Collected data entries
******************************
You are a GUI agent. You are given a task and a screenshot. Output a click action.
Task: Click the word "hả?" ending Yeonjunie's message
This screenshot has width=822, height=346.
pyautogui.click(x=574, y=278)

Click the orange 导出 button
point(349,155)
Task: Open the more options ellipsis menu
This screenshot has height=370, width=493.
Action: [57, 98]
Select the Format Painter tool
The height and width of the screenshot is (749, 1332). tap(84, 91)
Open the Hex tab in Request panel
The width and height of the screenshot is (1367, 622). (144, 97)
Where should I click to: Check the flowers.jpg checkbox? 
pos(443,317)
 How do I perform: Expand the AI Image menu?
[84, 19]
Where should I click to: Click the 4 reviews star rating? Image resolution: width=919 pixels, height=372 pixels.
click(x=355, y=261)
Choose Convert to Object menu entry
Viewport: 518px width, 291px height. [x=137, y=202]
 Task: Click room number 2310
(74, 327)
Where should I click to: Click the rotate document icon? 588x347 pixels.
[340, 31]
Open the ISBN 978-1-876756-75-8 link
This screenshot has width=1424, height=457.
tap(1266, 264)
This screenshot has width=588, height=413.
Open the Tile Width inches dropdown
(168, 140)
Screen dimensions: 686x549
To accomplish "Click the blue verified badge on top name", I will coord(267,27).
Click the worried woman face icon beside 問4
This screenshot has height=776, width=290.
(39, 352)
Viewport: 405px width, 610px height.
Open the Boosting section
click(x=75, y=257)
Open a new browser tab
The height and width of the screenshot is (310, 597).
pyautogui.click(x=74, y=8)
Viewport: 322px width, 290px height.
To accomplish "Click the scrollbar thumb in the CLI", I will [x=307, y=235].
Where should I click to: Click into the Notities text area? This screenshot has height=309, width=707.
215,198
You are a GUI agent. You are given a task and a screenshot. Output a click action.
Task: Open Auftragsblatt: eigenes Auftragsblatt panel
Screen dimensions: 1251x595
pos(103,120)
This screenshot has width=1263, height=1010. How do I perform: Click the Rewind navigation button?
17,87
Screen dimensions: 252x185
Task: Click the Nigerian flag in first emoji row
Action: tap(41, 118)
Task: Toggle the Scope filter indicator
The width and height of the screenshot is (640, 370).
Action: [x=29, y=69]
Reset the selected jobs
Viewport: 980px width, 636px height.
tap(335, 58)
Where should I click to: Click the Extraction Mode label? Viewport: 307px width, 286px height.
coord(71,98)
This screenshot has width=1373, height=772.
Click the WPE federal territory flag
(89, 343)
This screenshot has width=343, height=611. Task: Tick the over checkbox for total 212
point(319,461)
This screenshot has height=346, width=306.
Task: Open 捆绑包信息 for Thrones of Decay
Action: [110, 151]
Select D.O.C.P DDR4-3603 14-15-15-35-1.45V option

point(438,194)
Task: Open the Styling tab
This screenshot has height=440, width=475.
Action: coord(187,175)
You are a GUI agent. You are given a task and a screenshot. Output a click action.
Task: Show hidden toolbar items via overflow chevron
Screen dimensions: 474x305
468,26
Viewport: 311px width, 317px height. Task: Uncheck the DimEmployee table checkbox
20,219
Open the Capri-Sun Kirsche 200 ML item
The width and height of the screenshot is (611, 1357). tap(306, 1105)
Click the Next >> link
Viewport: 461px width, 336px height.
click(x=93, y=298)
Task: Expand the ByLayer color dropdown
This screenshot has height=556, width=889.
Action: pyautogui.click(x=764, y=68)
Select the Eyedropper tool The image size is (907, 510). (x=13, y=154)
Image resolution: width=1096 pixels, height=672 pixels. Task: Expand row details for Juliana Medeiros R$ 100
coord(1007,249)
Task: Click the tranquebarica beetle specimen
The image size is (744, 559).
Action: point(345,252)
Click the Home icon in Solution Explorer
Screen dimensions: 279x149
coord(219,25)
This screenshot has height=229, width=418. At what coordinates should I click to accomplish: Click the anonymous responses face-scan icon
******************************
TRY IT. All lines holding the word "face" must be copied from the data.

ANSWER SECTION.
Click the worried woman face icon beside 問4
This screenshot has height=229, width=418. At what coordinates should I click to accomplish: Click the anonymous responses face-scan icon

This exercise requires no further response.